Task description
Please express the lines of the listing from the line containing "The image size is (2156, 1696)." through the line containing "point(829,249)" as a JSON list of strings, one string per line, with blank lines left out.

(Records from a dataset)
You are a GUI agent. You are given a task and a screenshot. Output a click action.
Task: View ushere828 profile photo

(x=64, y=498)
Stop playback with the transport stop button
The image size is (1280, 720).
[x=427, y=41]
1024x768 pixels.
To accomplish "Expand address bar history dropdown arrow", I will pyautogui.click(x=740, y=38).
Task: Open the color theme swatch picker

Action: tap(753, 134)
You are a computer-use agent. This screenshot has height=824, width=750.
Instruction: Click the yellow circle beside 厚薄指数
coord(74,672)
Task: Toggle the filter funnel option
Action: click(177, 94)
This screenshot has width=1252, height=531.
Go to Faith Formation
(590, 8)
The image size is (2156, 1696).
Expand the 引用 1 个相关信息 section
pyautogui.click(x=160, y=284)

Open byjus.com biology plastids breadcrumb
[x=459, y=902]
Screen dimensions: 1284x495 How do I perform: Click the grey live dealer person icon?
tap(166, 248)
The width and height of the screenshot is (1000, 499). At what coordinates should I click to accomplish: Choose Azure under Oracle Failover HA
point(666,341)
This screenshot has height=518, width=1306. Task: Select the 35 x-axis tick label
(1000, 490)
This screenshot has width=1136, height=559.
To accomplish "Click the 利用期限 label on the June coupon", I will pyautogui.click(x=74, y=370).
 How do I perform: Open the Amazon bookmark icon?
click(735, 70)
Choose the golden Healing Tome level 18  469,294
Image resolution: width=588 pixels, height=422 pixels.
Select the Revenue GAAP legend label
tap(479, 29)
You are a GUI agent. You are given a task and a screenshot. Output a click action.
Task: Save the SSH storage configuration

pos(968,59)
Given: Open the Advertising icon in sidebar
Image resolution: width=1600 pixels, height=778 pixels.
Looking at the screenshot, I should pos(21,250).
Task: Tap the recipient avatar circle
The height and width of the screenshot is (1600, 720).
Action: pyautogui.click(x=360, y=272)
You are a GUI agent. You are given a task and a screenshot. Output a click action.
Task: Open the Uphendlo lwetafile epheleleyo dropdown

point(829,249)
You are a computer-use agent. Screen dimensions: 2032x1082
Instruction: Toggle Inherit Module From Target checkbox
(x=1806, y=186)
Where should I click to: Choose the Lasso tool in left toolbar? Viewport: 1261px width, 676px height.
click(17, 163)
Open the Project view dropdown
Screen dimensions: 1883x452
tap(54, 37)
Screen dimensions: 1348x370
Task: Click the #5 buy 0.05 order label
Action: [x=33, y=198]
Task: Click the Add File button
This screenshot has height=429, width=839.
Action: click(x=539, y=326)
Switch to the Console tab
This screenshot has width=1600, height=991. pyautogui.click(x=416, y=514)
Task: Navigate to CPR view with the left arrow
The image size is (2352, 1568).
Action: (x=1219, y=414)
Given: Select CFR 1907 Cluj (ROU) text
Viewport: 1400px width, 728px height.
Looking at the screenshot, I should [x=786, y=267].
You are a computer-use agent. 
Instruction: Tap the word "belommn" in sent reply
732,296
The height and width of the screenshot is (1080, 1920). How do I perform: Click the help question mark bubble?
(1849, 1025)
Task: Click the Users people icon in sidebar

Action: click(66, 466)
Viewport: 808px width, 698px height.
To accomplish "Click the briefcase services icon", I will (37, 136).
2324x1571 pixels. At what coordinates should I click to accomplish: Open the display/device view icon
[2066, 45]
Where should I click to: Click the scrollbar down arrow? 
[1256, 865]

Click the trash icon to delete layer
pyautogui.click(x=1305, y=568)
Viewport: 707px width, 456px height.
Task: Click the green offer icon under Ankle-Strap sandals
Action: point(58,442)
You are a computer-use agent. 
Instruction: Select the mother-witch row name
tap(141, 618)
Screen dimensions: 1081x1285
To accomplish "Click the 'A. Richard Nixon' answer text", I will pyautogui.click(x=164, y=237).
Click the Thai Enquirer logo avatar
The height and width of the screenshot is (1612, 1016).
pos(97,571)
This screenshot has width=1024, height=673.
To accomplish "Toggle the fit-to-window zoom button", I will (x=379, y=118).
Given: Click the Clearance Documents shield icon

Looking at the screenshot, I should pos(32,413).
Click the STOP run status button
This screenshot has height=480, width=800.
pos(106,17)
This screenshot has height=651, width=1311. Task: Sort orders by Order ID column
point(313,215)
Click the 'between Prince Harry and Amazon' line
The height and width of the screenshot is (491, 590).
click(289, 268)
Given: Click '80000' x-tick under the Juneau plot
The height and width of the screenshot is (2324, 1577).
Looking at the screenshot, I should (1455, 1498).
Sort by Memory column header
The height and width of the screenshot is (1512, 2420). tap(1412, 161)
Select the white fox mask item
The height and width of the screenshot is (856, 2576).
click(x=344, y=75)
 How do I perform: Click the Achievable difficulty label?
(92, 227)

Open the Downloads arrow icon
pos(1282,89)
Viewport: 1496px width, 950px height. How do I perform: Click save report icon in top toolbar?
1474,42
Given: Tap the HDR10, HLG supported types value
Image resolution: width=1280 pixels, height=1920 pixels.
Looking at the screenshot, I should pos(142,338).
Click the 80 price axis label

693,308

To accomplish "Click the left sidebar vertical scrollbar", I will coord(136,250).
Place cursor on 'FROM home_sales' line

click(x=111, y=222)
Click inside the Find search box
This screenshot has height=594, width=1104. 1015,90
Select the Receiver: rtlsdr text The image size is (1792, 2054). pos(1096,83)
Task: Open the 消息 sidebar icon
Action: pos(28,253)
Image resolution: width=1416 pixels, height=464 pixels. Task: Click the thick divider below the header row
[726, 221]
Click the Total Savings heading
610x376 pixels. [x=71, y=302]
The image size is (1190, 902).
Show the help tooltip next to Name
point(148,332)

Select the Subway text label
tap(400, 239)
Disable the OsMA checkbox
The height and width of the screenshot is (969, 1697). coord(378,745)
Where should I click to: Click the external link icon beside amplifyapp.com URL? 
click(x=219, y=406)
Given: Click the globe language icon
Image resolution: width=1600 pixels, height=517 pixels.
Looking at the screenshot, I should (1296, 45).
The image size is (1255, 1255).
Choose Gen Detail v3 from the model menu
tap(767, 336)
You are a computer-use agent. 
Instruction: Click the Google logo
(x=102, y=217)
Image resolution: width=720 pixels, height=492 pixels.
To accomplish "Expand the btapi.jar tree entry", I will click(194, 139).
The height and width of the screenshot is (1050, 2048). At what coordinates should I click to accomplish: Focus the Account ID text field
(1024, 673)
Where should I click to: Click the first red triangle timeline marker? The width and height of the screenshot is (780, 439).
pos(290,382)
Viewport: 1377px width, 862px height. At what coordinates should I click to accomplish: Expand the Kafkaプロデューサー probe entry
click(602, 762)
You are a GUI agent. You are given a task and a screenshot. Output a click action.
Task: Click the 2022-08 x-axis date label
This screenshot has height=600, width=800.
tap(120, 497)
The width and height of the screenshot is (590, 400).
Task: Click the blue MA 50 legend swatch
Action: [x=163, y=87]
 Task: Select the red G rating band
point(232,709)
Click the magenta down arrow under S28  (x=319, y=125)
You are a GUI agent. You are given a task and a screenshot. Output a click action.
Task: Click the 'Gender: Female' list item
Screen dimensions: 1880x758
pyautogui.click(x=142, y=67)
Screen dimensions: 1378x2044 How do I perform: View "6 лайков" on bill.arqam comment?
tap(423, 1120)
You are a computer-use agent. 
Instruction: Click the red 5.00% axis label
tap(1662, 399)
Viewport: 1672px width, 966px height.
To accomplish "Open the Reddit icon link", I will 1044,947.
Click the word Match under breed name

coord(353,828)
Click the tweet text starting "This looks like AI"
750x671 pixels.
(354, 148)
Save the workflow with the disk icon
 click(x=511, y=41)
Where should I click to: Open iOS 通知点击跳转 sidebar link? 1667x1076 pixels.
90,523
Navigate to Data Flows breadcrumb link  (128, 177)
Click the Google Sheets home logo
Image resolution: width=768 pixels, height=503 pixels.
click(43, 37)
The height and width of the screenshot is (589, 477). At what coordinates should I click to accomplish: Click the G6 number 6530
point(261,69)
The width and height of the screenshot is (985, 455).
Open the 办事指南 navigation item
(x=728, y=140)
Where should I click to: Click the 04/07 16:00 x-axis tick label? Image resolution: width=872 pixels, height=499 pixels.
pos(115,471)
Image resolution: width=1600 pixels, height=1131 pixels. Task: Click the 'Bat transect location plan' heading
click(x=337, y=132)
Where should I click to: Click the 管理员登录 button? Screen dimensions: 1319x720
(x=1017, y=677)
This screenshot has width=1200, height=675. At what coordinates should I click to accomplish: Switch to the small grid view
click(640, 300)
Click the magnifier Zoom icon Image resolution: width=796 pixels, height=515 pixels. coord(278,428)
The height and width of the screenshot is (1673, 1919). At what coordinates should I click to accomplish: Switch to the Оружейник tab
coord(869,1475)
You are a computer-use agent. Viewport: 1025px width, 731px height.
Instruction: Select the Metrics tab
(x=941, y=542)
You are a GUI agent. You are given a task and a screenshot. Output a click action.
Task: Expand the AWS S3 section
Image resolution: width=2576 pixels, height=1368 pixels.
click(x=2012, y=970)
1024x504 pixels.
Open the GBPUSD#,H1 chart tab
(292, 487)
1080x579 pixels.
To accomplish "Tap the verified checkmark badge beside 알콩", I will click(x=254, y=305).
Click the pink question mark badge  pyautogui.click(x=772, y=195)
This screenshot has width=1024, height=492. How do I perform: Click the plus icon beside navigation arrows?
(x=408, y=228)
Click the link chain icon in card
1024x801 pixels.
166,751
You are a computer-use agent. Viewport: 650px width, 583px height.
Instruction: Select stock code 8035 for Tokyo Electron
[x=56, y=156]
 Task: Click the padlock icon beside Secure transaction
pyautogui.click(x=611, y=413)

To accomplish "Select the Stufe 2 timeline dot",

The output
[
  "The image size is (2156, 1696).",
  "Expand the 引用 1 个相关信息 section",
  "pyautogui.click(x=160, y=284)",
  "Open byjus.com biology plastids breadcrumb",
  "[x=459, y=902]",
  "Screen dimensions: 1284x495 How do I perform: Click the grey live dealer person icon?",
  "tap(166, 248)",
  "The width and height of the screenshot is (1000, 499). At what coordinates should I click to accomplish: Choose Azure under Oracle Failover HA",
  "point(666,341)",
  "This screenshot has height=518, width=1306. Task: Select the 35 x-axis tick label",
  "(1000, 490)",
  "This screenshot has width=1136, height=559.",
  "To accomplish \"Click the 利用期限 label on the June coupon\", I will pyautogui.click(x=74, y=370).",
  " How do I perform: Open the Amazon bookmark icon?",
  "click(735, 70)",
  "Choose the golden Healing Tome level 18  469,294",
  "Image resolution: width=588 pixels, height=422 pixels.",
  "Select the Revenue GAAP legend label",
  "tap(479, 29)",
  "You are a GUI agent. You are given a task and a screenshot. Output a click action.",
  "Task: Save the SSH storage configuration",
  "pos(968,59)",
  "Given: Open the Advertising icon in sidebar",
  "Image resolution: width=1600 pixels, height=778 pixels.",
  "Looking at the screenshot, I should pos(21,250).",
  "Task: Tap the recipient avatar circle",
  "The height and width of the screenshot is (1600, 720).",
  "Action: pyautogui.click(x=360, y=272)",
  "You are a GUI agent. You are given a task and a screenshot. Output a click action.",
  "Task: Open the Uphendlo lwetafile epheleleyo dropdown",
  "point(829,249)"
]